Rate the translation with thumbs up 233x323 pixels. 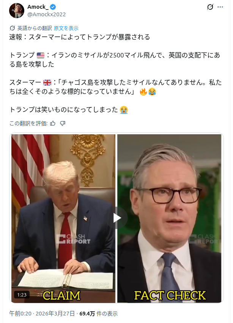tap(53, 123)
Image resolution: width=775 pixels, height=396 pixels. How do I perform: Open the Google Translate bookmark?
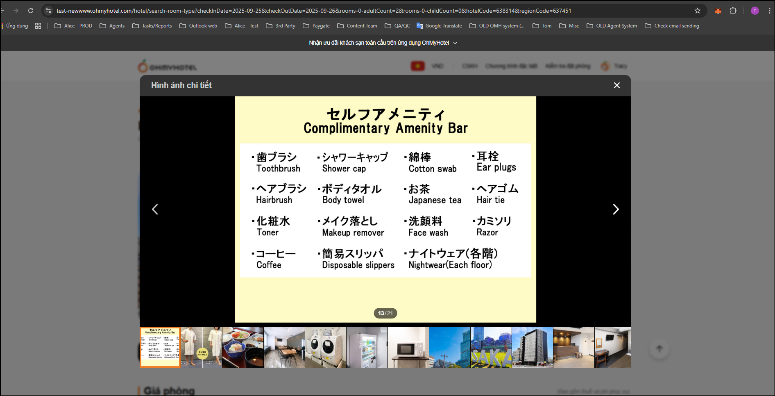point(439,26)
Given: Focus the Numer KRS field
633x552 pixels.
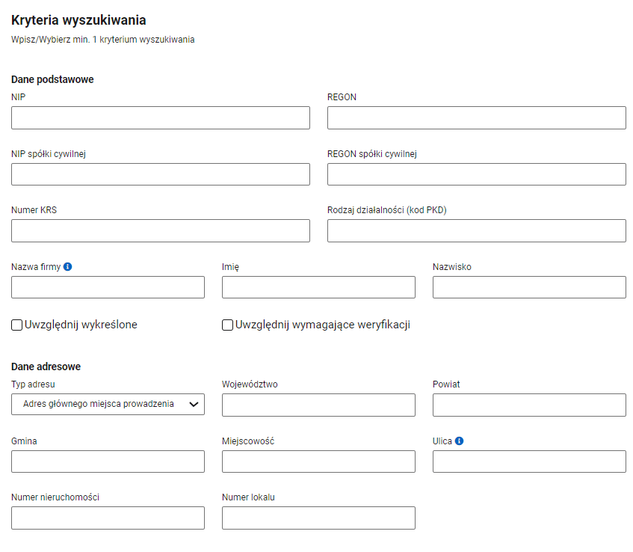Looking at the screenshot, I should [161, 231].
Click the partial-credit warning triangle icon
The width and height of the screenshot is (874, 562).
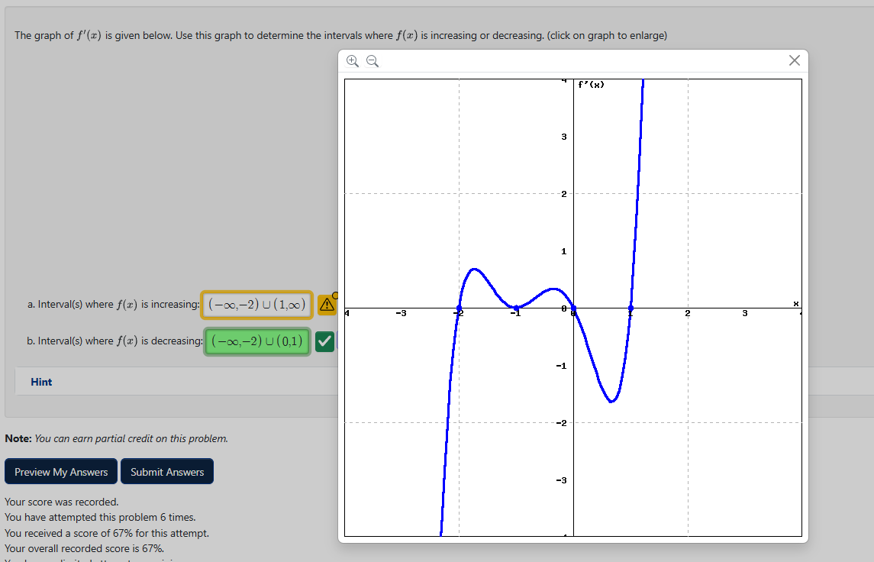(327, 304)
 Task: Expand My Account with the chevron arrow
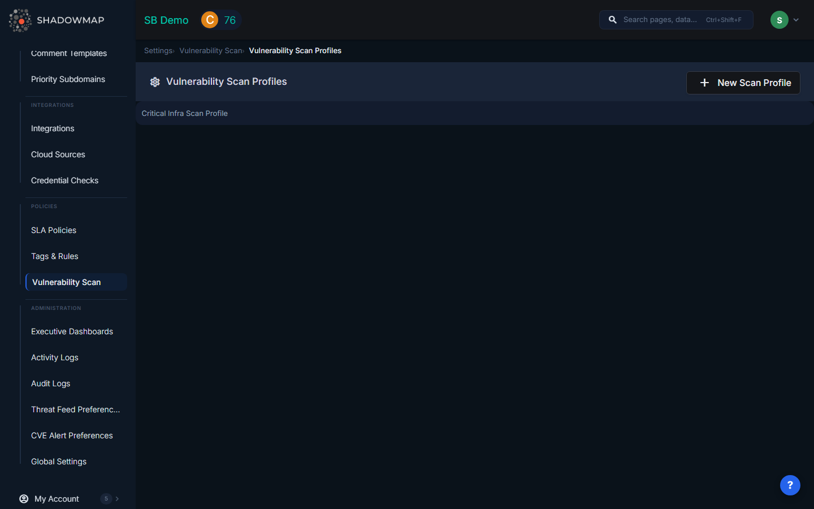pyautogui.click(x=117, y=498)
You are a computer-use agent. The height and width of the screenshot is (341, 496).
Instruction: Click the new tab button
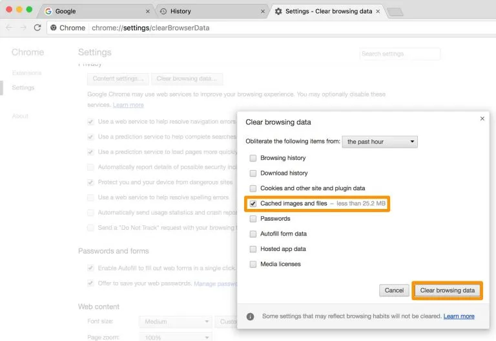click(395, 12)
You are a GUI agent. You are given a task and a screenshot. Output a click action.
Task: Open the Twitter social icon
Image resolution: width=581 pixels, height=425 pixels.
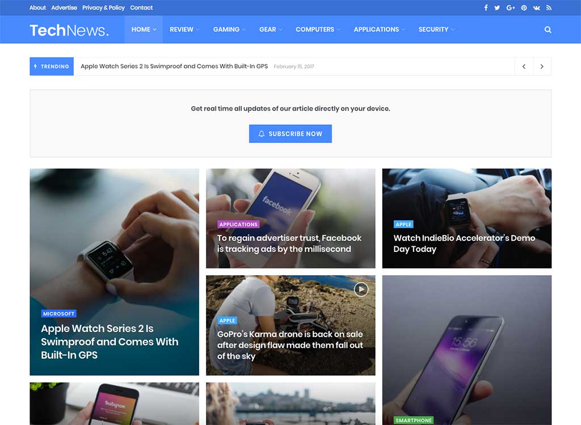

+ + + + +

— Problem statement —
Starting with the line that contains "Given: Focus the Numer KRS field", repeat each line exactly until the listing ends, including the last one. Leave pictures out.

— Your response —
Given: Focus the Numer KRS field
633x552 pixels.
Looking at the screenshot, I should [161, 231].
Click the partial-credit warning triangle icon
The width and height of the screenshot is (874, 562).
(327, 304)
 Task: Expand My Account with the chevron arrow
pyautogui.click(x=117, y=498)
You are a computer-use agent. The height and width of the screenshot is (341, 496).
Instruction: Click the new tab button
click(395, 12)
You are a GUI agent. You are given a task and a screenshot. Output a click action.
Task: Open the Twitter social icon
Image resolution: width=581 pixels, height=425 pixels.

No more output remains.